Judentum vermitteln

Judentum vermitteln

Symbolfoto-Synagoge

Vermittlung jüdischer Geschichte, Religion und Kultur in der Schule

Das Judentum im Unterricht authentischer und vielfältiger darstellen – das ist das Ziel der „Gemeinsamen Erklärung zur Vermittlung jüdischer Geschichte, Religion und Kultur in der Schule“, die der Zentralrat der Juden in Deutschland und die Kultusministerkonferenz am 8. Dezember 2016 verabschiedet haben.
Zur Unterstützung haben sie eine kommentierte Materialsammlung ins Leben gerufen. Diese soll Lehrkräfte und Personen in der Lehrkräfteausbildung dabei unterstützen, ein lebendiges und differenziertes Bild des Judentums zu vermitteln und Antisemitismus entgegenzuwirken. 


Darstellung des Judentums in Lehrmaterialien

Wie lassen sich jüdisches Leben, jüdische Geschichte, Religion und Kultur in Bildungsmedien angemessen darstellen? Verschiedene Studien zeigen, dass es neben gelungenen Beispielen noch immer wiederkehrende Muster gibt, die Vorurteile, Stereotype und Verzerrungen verfestigen und verstärken.

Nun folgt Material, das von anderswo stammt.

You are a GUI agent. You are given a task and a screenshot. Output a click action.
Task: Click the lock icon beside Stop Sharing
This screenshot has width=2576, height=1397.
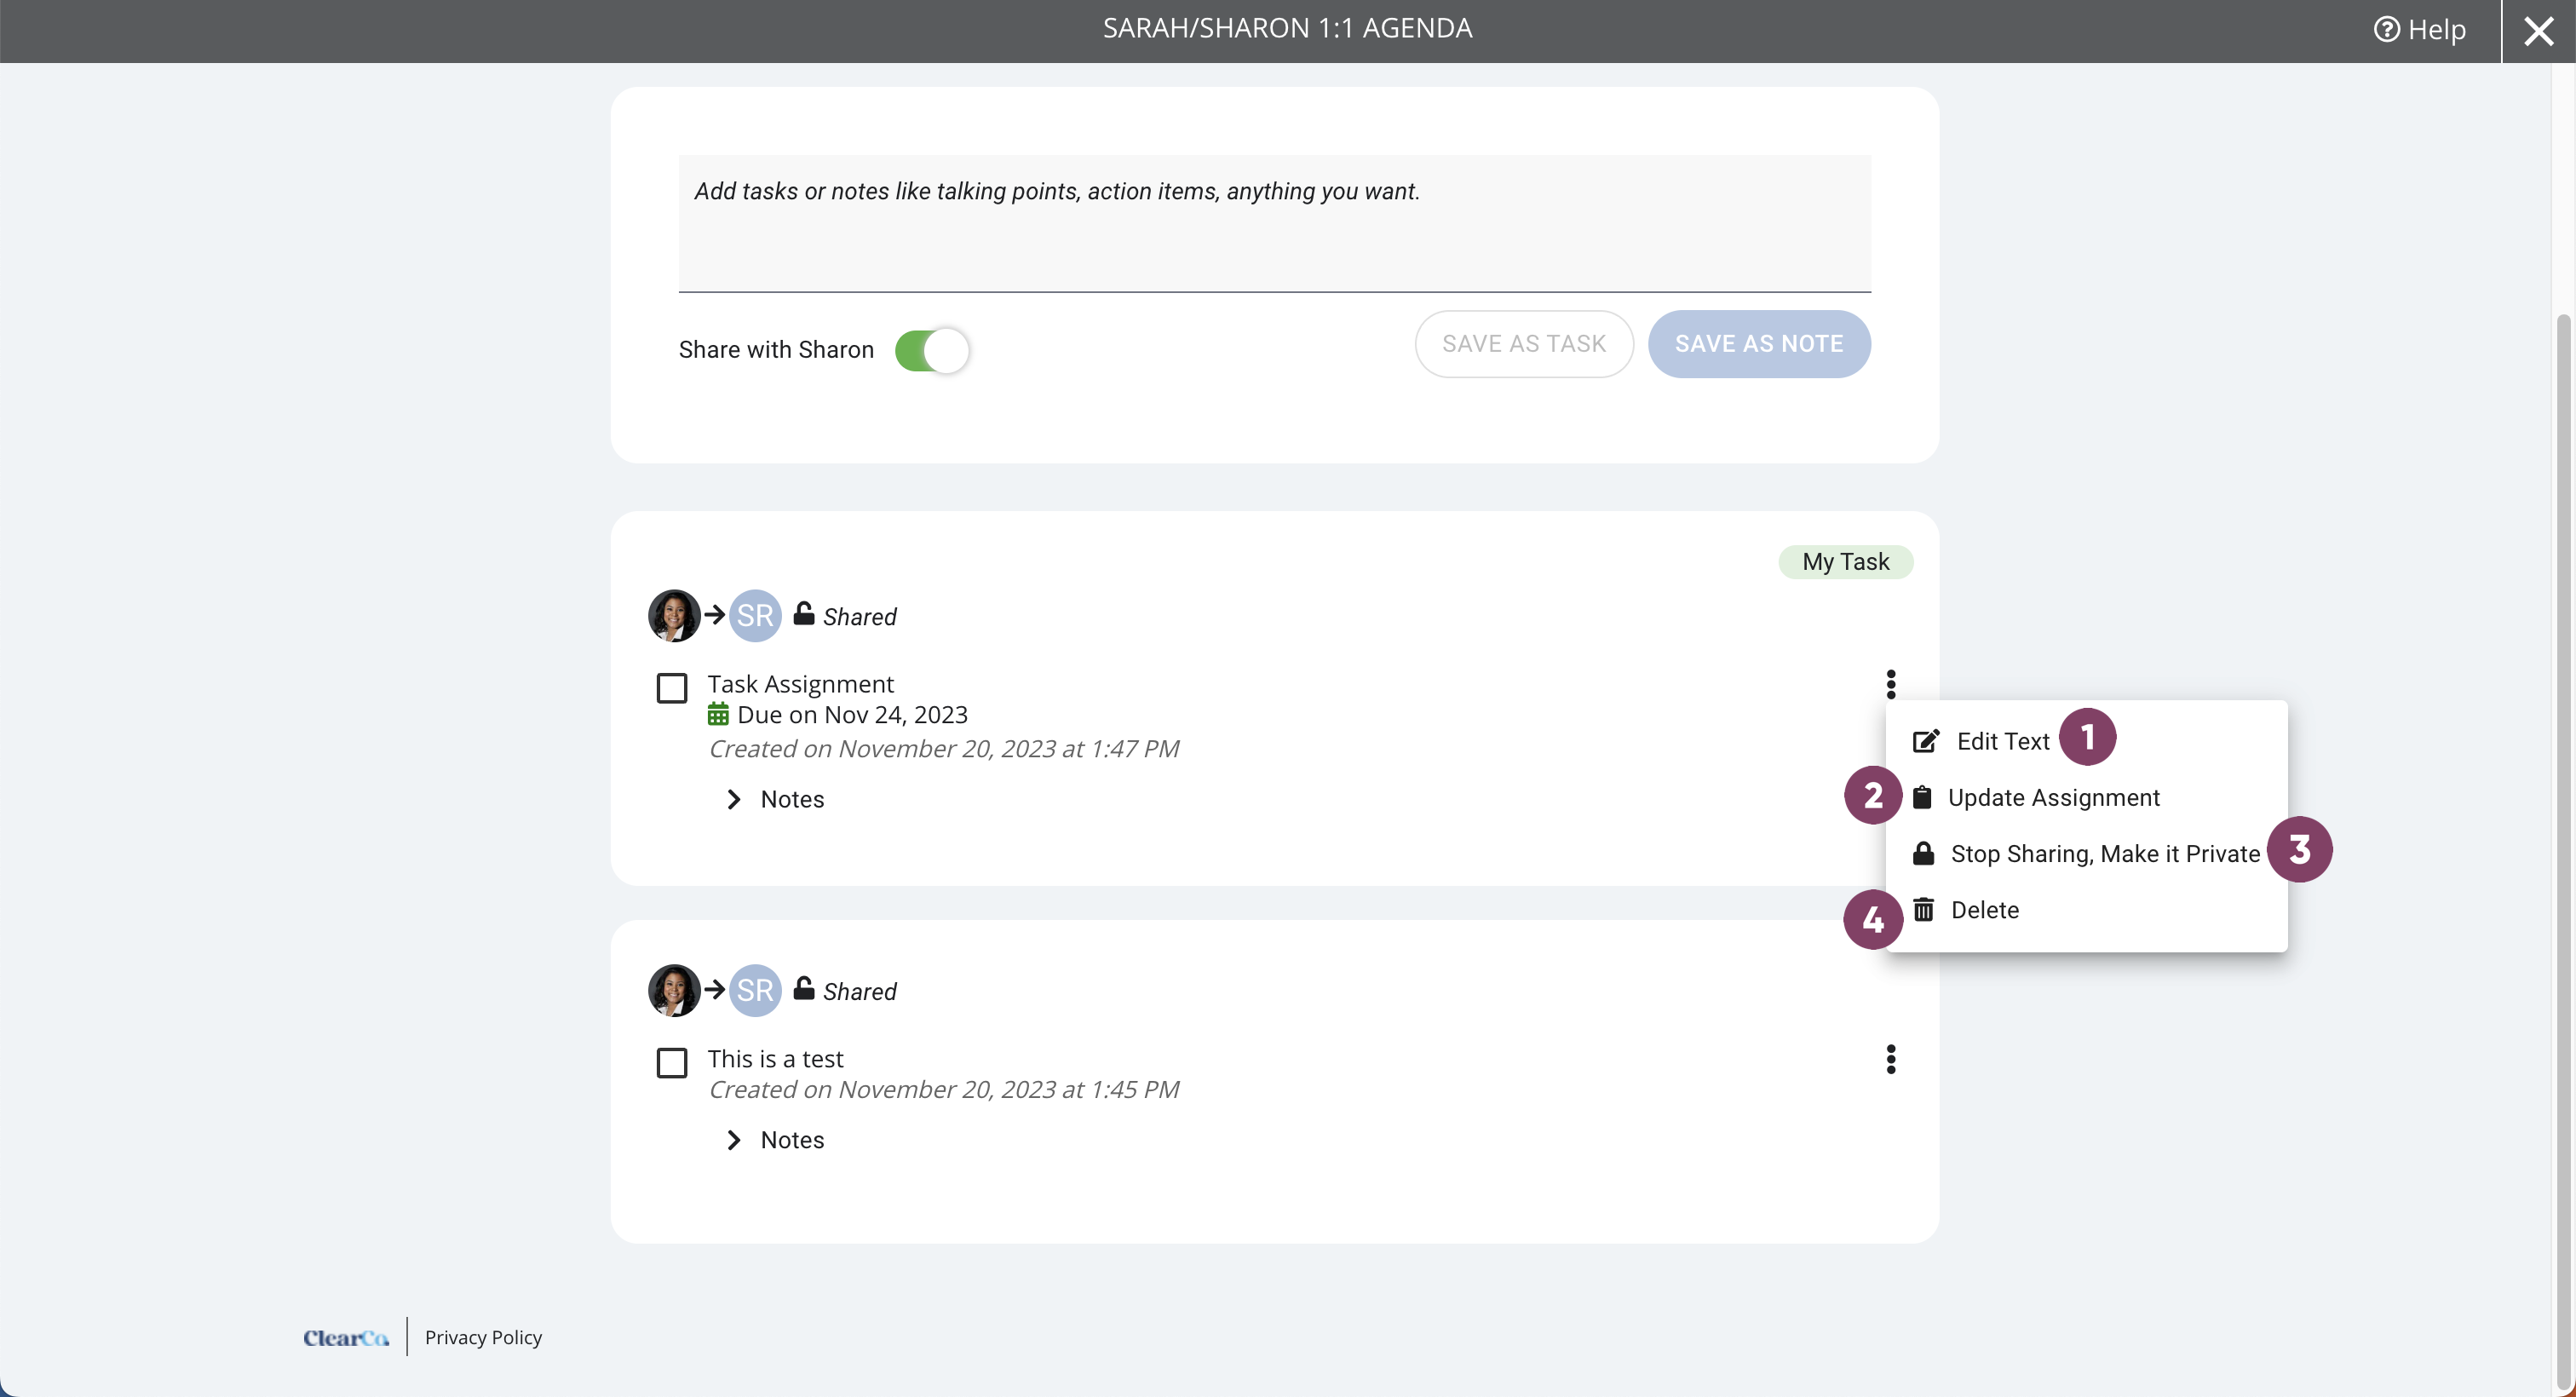(x=1923, y=853)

Deshalb haben die Kultusministerkonferenz, der Verband Bildungsmedien und der Zentralrat der Juden in Deutschland gemeinsame Leitlinien entwickelt. 

Diese sollen eine sachlich korrekte, differenzierte und pädagogisch-didaktisch angemessene Darstellung des Judentums gewährleisten und den Leser befähigen, bestehende Bildungsmaterialien kritisch zu hinterfragen und ein Verständnis für eine inklusive und differenzierte Darstellung des Judentums in Bildungsmaterialien zu gewinnen.